Document segment:
──────
What I learned at the RPA 2017 Conference in Sydney this week...
My employer EY was the proud premier sponsor of the Robotic Process Automation 2017 conference in Sydney over the last two days. There was a great cross-sector turnout with Government, FMCG, Universities, Consumer Goods and Services, Airlines, Power and Utilities and Financial Institutions and Insurers all attending. It is clear that intelligent automation is going to be a major factor in operational excellence for years to come globally within Oceania and Globally .
The following are my personal takeaways (these represent my personal perspectives and not EY’s) from the two days I spent listening, meeting delegates participating and leading conference sessions:
Globally we can consider Robotic Process Automation moving towards the post-early adoption phase with some major organisations across Utilities, Healthcare, Telecom’s and Financial Services deploying hundreds or in some case thousands of robots to augment their work-force. In this context some of the key challenges facing global organisations as outlined by Frank Casale (founder of the Institute for Robotic Process Automation) include:
- People and internal politics often drive the pace of adoption and deployment of automation programs
- How to effectively scale robotics quickly and efficiently and ‘bake automation’ into their business DNA?
──────
Extracted data:

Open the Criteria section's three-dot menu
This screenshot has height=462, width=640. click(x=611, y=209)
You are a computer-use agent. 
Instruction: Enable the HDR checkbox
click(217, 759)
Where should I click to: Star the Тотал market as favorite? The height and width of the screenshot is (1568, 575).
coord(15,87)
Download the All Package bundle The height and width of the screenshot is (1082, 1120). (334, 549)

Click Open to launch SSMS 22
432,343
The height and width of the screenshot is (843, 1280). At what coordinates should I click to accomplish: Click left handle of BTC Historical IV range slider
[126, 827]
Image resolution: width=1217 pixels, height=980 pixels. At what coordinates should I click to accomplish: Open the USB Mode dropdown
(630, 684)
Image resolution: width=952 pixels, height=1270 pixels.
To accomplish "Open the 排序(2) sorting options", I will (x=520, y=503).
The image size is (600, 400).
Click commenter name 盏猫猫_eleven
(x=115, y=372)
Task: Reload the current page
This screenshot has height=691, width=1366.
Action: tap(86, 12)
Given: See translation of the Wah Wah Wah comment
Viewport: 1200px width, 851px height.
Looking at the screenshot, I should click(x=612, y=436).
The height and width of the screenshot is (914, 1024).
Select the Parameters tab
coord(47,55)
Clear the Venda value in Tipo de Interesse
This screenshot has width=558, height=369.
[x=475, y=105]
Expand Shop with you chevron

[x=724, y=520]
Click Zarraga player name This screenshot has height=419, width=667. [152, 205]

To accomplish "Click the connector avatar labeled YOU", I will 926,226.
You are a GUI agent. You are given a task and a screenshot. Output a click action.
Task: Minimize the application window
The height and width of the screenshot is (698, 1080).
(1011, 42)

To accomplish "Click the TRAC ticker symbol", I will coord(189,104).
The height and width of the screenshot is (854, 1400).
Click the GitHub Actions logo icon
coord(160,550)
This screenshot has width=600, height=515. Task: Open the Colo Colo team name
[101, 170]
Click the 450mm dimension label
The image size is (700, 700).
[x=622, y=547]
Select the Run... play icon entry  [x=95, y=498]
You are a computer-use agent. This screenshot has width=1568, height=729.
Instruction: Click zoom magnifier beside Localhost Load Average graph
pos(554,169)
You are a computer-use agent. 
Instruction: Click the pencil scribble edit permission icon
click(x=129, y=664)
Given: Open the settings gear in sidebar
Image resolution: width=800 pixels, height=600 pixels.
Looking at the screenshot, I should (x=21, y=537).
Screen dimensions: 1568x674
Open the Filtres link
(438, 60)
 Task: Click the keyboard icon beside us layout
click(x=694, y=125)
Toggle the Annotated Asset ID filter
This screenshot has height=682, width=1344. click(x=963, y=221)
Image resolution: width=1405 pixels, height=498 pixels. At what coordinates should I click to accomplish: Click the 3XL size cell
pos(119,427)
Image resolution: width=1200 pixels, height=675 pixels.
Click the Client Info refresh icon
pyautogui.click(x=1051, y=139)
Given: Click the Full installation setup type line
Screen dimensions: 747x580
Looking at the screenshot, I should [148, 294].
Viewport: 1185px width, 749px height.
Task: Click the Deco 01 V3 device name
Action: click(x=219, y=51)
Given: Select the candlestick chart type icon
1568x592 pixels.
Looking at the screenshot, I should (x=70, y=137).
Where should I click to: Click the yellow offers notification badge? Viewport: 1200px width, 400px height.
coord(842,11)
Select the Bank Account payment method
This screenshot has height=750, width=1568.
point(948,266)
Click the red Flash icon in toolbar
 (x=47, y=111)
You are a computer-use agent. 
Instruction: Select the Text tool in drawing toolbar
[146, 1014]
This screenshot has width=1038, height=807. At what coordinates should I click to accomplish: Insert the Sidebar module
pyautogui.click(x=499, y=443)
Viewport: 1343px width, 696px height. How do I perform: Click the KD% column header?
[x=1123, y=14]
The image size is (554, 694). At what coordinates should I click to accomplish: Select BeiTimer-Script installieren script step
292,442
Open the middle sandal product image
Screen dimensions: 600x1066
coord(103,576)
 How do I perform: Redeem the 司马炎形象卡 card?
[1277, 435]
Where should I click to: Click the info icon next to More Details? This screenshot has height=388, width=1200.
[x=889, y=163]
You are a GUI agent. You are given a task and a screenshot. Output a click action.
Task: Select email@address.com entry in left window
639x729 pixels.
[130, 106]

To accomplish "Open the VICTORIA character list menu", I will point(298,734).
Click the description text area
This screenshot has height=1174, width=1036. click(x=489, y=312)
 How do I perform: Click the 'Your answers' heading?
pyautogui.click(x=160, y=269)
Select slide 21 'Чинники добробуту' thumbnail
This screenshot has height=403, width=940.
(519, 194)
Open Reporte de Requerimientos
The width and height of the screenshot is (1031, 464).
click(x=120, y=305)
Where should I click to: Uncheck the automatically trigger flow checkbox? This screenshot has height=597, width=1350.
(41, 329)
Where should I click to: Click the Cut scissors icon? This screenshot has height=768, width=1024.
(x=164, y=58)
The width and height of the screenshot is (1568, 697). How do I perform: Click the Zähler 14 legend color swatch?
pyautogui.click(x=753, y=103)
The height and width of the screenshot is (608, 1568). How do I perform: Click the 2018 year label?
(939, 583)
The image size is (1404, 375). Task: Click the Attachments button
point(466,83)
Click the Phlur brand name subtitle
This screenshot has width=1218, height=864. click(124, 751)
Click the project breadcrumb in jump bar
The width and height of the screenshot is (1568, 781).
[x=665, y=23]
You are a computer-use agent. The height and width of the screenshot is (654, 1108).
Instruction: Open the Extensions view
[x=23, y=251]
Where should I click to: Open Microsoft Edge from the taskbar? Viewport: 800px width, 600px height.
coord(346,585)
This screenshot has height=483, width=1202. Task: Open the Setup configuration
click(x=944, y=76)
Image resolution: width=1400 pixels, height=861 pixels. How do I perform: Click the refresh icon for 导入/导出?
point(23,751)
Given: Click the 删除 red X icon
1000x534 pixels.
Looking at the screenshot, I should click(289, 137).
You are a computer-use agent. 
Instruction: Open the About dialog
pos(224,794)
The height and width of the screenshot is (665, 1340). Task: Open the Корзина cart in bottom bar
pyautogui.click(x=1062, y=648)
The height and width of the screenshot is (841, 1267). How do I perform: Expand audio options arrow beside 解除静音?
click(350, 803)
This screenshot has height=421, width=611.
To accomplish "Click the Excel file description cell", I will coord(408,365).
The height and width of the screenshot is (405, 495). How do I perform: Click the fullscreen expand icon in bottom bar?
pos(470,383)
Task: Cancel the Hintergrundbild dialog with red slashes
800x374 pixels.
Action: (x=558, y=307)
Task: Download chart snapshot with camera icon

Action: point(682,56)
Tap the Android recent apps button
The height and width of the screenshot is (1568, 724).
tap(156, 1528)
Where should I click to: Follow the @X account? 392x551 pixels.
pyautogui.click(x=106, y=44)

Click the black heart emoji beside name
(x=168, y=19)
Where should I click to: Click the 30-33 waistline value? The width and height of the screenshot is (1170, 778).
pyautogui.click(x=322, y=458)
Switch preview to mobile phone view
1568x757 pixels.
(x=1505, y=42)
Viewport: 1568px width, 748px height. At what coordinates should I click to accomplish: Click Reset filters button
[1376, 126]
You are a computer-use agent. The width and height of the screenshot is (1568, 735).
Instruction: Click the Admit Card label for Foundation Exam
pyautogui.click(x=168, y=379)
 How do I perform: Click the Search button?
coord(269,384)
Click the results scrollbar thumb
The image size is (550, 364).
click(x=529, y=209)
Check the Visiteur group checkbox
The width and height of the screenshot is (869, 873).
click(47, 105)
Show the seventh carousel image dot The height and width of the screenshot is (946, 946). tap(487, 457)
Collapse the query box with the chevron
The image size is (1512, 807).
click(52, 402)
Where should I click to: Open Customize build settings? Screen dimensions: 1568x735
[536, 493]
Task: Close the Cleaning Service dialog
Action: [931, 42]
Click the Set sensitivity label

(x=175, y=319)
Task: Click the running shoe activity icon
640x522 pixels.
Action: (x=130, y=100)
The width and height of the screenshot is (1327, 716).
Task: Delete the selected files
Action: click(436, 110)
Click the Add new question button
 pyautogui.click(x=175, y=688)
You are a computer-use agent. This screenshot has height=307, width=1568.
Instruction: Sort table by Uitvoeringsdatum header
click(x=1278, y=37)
──────
What to do:
A - In the text on the RPA 2017 conference in Sydney, why does the writer say Robotic Process Automation can be considered to be moving toward the post-early adoption phase globally? Answer in one to three sentences.
B - Write what comes next in the text on the RPA 2017 conference, picking up after its last line.

Answers for the tasks:
A - The writer says this because some major organizations in Utilities, Healthcare, Telecoms and Financial Services are deploying hundreds, or in some cases thousands, of robots to augment their workforce.

B -
- Benefits can be significant, but robotics alone may not deliver it all. E.g. Frank mentioned examples where robotics alone can drive savings in the region of ~30%, but when coupled with as part of a wider Digital Operations and Lean programs savings have been observed up to 70% - with greater process velocity and completion accuracy driving revenue, cost, customer and employee experience benefits
- Commercial models are emerging and evolving – indeed there is some variance on how to pay for robotic capability across the vendor set e.g. per bot, per user, scaling licenceses for peak load volumes etc. We expect this evolution to continue. Frank's key point in this context was the ‘the buyer makes the rules’!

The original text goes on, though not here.